はじめに

今日投稿する予定の内容をいったんキャンセルして、Meta の LIama3の学習環境について、ブログがアップされたのために記録として残します。

engineering.fb.com

LIama 3 は、H100 x 24,576台で学習

上記のブログによると、

To lead in developing AI means leading investments in hardware infrastructure. Hardware infrastructure plays an important role in AI’s future. Today, we’re sharing details on two versions of our 24,576-GPU data center scale cluster at Meta. These clusters support our current and next generation AI models, including Llama 3, the successor to Llama 2, our publicly released LLM, as well as AI research and development across GenAI and other areas .

とあります。

そして、

Marking a major investment in Meta’s AI future, we are announcing two 24k GPU clusters. We are sharing details on the hardware, network, storage, design, performance, and software that help us extract high throughput and reliability for various AI workloads.

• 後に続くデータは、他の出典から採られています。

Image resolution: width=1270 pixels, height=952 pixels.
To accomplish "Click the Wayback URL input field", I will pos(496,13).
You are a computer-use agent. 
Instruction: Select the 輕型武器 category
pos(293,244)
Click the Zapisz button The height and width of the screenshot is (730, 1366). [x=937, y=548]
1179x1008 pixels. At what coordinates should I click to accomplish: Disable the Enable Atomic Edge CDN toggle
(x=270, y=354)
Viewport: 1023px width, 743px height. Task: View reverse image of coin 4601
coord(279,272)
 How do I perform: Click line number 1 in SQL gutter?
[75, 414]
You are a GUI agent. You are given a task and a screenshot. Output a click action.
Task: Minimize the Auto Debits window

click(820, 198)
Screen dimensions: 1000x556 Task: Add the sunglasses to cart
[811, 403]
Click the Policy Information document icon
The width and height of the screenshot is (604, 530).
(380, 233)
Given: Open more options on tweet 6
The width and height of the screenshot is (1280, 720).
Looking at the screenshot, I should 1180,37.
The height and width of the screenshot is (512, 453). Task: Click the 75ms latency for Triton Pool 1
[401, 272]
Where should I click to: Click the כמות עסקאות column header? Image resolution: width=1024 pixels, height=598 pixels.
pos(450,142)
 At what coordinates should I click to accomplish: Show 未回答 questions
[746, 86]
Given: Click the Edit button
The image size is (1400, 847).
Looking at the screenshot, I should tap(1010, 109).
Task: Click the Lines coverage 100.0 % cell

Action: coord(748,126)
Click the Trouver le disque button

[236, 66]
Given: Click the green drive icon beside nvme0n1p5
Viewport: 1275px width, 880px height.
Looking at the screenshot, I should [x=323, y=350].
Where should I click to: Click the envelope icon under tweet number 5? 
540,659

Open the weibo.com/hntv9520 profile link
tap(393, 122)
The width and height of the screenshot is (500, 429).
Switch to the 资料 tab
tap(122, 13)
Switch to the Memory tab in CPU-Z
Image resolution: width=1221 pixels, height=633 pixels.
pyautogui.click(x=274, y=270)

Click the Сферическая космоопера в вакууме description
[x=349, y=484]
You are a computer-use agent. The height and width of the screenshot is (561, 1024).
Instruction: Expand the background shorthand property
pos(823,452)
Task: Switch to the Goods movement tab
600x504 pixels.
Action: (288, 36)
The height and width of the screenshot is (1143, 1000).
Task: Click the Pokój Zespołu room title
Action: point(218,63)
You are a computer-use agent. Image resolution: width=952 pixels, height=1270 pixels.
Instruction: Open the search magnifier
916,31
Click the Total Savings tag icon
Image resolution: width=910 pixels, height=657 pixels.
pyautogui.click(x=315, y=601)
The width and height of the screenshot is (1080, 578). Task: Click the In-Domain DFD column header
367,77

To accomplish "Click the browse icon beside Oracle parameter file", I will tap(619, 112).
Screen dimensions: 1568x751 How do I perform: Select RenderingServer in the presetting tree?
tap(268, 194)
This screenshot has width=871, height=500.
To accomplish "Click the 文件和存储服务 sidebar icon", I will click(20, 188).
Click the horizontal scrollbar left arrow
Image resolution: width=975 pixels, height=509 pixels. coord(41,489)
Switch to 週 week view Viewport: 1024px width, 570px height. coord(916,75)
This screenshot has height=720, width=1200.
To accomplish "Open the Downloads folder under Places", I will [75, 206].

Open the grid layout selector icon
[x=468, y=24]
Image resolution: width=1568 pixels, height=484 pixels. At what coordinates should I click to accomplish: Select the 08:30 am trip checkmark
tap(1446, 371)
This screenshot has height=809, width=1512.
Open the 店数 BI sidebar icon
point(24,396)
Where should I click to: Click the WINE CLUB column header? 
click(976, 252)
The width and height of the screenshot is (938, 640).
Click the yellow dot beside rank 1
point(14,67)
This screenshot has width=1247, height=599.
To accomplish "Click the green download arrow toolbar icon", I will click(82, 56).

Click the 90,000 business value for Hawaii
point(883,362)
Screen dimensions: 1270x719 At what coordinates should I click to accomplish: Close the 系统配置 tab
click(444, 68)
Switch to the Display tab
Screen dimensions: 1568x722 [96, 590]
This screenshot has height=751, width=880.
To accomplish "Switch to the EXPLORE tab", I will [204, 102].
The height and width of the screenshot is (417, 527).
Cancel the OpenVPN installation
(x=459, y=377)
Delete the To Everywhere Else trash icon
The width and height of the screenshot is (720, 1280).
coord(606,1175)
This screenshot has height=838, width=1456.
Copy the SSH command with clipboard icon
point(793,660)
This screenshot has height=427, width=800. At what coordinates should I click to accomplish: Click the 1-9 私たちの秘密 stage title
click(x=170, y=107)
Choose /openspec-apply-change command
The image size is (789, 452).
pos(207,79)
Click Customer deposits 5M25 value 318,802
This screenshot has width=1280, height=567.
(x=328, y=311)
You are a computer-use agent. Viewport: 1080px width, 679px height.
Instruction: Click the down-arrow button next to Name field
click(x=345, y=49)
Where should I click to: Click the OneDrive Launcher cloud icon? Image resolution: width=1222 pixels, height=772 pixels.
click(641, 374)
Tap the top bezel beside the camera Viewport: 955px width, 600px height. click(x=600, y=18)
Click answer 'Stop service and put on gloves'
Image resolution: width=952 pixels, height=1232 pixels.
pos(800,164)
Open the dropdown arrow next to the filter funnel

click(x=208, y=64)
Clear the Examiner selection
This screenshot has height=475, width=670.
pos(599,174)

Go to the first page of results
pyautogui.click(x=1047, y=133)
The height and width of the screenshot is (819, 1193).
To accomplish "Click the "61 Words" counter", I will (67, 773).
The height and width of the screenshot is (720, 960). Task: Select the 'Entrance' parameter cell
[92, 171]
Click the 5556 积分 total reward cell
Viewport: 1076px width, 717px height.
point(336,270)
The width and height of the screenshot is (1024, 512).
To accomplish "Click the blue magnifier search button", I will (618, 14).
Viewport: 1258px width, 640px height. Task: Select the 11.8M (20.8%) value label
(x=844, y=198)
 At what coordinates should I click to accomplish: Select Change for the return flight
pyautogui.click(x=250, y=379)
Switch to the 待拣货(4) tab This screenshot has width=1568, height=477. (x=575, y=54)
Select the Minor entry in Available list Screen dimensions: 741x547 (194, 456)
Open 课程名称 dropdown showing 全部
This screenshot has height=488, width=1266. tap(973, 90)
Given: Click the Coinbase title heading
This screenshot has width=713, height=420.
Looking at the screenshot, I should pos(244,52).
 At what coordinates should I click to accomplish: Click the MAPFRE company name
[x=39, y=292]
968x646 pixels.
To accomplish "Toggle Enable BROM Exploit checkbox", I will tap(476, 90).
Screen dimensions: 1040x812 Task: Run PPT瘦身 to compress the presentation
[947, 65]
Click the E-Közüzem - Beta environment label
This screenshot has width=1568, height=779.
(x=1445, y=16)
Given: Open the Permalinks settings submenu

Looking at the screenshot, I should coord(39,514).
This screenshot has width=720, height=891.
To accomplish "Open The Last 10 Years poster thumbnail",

We use this cluster design for Llama 3 training.

とあるので、2セットです

ノード間は、400Gbps

Arista 7800 iwith Wedge400 and Minipack2 oCP rack switeches
NVIDIA Quanum2 InfiniBand fabric

LIama 3 は、RoCE

将来的な H100 の数

While we’ve had a long history of building AI infrastructure, we first shared details on our AI Research SuperCluster (RSC), featuring 16,000 NVIDIA A100 GPUs, in 2022.

2022年で、A100 x 16K

These two AI training cluster designs are a part of our larger roadmap for the future of AI. By the end of 2024, we’re aiming to continue to grow our infrastructure build-out that will include 350,000 NVIDIA H100s as part of a portfolio that will feature compute power equivalent to nearly 600,000 H100s.

最終的には、H100 x 600K

おわりに

Meta は24K x H100 でLlama3を学習
最終的にはH100を600K導入
2023末までに150K x H100だったのに4倍か
ほとんどの会社は手を出せない
$30K x 600K = $18B
NVIDIAのQ4.2023のData Centerの売り上げに相当する https://t.co/gmmLCw44ZY
— Vengineer＠ (@Vengineer) 2024年3月12日